All told, it went swimmingly, though there were a few bugs along the way.

For instance, as we pulled their Christmas gift - a Hayes modem for their IBM-compatible PC - from its hiding place, my husband had a minor panic attack.

"I hope it's not like in 'Babe,'" he said, clutching the box.

There's a scene in that movie where the kids bring their farmer-parents a lovely fax machine for the holidays. The parents, who are still drawing their own well water, just stare at it, dumbfounded.

"It's so we can talk to you, Mama," explains the daughter.

"Nice," the parents say, with smiles that mean: "I thought that's why we had telephones."

"Oh!" Butch's mom exclaimed as his dad opened the box. Pause. "What is it?"

Butch and I looked at each other.

"'Babe,'" we thought.

"That," said Butch's dad, giving us hope, "is the best modem money can buy."

For the next few hours, they worked, Butch and his dad, at rounding up the appropriate cords for the computer and putting them in place. At one point, my father-in-law was flat on his back, reaching up for the screwdriver his son handed him on command.

They could have been working on an old Buick.

Modem attached, we were ready to put in a disk and try out our 10 free hours from America Online.

Splat. Another bug.

Butch's dad works slowly and methodically; Butch works by trial and error. Eventually, they both get where they need to go, but along the way, they drive each other slightly nuts.

There was an uncomfortable moment when the computer crashed.

There were several moments where error messages blinked at us from the center of the screen, proclaiming we had an invalid something-or-other.

There was a moment when they both left the room, leaving me and my mother-in-law in front of the computer, where the icons on the screen saver drifted down like snow, the closest we came in Hampton to a white Christmas.

Finally, a few credit-card numbers later, with only seven or eight free hours remaining on America Online, we were on the Internet, surfing.

We offered a two-minute course on the glories of e-mail. We visited the homepage of the American Woodworkers.

We took a quick foray into one of those America Online chat rooms where everyone in the world with a new modem and 10 free hours was hanging out on Christmas Eve.

"Hi."

"Where are you from."

"Did you get this for Christmas, too?"

"Are you a girl?"

We posted our own message - "bye" - and fled.

Eventually, we left the computer dark and went on with other holiday traditions.

All to soon, it was time to leave.

"E-mail us when you get home, so we know you're safe," Butch's mom said, and we promised, with a flurry of hugs and kisses, that we would.

In the car, I made a mental list of everything we were supposed to take home to Blacksburg.

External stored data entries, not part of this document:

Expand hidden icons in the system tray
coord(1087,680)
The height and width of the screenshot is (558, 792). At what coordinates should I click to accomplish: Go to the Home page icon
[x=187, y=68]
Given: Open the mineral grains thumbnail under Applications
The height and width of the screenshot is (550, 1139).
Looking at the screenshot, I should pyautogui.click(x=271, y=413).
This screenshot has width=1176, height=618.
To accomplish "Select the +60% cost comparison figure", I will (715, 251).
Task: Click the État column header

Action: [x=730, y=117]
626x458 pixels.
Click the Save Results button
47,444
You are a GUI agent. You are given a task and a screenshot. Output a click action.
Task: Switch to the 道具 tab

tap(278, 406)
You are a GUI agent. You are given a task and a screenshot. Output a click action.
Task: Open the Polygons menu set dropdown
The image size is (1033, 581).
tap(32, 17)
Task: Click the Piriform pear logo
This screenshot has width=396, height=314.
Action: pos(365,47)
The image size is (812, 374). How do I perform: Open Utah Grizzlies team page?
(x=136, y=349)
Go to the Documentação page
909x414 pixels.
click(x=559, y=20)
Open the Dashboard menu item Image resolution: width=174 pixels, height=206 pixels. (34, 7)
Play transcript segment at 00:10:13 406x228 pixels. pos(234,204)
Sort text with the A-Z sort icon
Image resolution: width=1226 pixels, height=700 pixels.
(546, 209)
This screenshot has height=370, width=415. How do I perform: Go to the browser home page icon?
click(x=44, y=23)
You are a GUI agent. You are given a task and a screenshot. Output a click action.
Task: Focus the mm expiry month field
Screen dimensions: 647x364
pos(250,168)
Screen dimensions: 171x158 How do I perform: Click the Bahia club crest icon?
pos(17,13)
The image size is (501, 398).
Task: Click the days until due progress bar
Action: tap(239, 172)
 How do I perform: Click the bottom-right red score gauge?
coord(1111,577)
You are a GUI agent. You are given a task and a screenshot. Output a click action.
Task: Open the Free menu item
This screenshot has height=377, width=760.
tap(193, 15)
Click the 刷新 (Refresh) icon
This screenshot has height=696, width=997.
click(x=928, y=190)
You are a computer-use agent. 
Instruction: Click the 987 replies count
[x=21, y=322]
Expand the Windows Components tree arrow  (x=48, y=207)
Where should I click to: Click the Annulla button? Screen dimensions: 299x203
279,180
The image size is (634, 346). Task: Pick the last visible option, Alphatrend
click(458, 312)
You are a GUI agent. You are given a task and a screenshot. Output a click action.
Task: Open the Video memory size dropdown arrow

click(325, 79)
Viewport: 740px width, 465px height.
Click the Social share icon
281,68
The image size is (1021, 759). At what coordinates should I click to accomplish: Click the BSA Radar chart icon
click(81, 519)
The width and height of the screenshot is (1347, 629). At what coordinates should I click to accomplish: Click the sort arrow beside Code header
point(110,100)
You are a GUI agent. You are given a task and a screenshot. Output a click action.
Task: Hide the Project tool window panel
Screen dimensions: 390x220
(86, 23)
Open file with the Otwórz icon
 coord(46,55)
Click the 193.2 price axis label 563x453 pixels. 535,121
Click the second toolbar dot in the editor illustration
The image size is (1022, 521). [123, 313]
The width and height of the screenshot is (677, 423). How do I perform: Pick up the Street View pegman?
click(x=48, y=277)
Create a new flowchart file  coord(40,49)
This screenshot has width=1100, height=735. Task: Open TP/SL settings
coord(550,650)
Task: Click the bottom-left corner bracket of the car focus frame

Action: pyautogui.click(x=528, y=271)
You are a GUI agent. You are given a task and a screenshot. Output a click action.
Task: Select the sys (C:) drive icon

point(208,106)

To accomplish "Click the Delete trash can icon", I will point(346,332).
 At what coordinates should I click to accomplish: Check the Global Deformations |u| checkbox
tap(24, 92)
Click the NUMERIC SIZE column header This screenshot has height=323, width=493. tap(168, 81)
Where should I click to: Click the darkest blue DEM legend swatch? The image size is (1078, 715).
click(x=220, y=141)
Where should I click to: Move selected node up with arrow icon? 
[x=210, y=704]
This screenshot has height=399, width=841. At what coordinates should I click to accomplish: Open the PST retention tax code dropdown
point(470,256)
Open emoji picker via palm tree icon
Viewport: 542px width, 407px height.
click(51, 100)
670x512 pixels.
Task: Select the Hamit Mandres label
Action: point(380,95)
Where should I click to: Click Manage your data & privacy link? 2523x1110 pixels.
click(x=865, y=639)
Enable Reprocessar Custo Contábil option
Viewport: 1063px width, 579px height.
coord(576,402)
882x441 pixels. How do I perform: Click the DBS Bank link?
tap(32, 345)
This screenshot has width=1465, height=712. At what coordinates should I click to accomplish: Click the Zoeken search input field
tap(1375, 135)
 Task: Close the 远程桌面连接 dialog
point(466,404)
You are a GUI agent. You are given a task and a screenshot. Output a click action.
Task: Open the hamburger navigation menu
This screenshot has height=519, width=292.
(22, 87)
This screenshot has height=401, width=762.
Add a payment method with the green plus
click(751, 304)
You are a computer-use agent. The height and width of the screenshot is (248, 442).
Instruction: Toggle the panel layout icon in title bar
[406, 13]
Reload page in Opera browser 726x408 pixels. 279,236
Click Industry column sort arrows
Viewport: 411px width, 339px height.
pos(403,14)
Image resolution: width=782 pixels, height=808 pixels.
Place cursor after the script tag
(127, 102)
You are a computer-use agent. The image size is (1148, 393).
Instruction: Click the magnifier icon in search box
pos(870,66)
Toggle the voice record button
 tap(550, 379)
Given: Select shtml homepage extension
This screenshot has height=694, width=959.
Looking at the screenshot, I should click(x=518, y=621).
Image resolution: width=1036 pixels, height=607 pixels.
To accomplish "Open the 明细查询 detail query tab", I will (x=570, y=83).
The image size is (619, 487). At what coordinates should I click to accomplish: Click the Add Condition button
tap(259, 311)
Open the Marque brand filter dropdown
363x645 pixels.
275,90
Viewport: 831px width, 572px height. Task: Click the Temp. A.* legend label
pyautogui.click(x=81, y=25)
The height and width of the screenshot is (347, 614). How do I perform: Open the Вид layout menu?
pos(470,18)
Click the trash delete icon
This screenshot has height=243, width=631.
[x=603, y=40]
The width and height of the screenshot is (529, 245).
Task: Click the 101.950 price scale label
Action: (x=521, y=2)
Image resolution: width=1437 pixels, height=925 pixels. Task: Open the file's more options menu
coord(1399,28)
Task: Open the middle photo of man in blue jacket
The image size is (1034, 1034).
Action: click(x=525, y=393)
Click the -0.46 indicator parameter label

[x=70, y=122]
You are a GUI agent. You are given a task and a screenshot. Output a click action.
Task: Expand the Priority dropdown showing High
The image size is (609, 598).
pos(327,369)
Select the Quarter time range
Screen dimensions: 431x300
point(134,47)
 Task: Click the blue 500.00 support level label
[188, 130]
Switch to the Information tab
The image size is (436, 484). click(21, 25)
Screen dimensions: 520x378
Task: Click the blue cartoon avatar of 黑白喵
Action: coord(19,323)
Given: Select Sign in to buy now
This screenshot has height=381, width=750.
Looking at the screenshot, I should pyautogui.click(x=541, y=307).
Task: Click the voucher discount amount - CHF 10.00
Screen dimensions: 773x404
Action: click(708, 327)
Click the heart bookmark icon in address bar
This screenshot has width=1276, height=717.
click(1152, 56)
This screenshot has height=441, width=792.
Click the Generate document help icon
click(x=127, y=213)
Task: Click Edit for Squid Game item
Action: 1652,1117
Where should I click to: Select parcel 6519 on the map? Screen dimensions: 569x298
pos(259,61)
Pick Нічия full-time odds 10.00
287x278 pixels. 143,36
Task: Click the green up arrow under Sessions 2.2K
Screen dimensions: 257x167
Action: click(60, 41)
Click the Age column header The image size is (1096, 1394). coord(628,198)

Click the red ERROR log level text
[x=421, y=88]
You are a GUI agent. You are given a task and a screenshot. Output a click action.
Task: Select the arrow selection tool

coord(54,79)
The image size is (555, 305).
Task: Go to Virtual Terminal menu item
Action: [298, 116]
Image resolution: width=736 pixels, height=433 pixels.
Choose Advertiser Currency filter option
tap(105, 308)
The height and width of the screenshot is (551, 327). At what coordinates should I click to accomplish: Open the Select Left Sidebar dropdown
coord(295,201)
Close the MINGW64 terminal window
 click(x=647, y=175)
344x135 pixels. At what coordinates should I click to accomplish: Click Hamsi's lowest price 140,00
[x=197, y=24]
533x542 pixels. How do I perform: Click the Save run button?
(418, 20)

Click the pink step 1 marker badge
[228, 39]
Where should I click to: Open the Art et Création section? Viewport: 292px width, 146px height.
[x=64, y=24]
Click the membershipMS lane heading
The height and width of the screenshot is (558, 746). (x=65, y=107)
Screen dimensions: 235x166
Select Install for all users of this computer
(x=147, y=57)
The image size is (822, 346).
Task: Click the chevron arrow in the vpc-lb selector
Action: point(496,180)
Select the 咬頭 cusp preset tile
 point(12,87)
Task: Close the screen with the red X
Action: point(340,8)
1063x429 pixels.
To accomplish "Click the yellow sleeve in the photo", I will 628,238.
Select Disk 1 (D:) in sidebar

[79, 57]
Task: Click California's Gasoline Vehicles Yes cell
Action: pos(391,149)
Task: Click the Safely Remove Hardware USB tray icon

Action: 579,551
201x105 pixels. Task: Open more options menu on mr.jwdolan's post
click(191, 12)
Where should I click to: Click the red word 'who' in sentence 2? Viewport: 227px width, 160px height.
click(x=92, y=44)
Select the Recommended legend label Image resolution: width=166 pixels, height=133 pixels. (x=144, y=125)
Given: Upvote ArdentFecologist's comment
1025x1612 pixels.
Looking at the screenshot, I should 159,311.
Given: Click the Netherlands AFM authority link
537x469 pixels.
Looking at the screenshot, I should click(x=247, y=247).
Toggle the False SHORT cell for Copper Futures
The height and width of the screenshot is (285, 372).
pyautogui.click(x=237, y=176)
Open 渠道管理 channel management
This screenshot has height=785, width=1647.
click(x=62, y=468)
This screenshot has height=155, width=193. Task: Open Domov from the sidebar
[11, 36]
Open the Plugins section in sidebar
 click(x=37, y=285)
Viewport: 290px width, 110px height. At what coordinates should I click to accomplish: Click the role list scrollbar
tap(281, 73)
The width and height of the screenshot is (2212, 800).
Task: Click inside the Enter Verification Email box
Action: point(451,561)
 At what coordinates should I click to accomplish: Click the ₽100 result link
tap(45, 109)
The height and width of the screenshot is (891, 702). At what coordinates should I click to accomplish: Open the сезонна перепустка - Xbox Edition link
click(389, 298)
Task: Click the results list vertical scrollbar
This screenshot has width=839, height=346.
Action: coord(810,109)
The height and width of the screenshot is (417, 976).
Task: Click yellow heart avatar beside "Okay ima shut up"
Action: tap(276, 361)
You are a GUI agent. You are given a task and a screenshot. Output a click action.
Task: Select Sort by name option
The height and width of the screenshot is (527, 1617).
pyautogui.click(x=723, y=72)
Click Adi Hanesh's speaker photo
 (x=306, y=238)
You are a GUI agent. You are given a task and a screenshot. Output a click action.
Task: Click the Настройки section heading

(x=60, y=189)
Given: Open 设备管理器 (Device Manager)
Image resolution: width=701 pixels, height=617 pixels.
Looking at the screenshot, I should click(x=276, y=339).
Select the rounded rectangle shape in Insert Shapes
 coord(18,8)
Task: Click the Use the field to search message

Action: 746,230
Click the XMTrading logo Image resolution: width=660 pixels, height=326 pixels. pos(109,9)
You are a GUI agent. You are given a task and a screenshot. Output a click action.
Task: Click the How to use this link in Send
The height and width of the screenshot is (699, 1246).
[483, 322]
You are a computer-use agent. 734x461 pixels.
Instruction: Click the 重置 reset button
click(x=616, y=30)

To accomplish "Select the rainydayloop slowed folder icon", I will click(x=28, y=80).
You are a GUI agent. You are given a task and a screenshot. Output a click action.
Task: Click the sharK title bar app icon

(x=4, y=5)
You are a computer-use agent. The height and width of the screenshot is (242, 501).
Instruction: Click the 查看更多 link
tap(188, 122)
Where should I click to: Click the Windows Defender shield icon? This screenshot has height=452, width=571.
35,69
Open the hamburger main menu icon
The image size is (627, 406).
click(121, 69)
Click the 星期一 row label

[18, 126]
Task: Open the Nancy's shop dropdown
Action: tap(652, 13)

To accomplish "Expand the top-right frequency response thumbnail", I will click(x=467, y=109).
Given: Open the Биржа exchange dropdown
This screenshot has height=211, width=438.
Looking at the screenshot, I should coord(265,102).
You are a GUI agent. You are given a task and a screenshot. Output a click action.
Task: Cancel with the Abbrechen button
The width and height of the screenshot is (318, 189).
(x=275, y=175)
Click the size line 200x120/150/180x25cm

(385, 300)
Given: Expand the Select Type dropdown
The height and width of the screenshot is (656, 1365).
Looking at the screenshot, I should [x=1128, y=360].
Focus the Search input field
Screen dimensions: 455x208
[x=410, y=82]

Gifts, leftover turkey, pictures. Darn. We had forgotten Sally's recipe for Artichoke Strata.

Oh well. There's always something.

Exhausted, we settled back for the ride.

Five hours and a few rest stops later, we signed on to our home computer to tell Mike and Sally we'd made it.

There was an e-mail message waiting for us, thanking us for the gift and the visit.

At the bottom was a recipe for Artichoke Strata.

We smiled.

My in-laws are going to get along just fine in the 21st century.

Which is a good thing. My parents are next.

Madelyn Rosenberg is The Roanoke Times' assistant New River editor.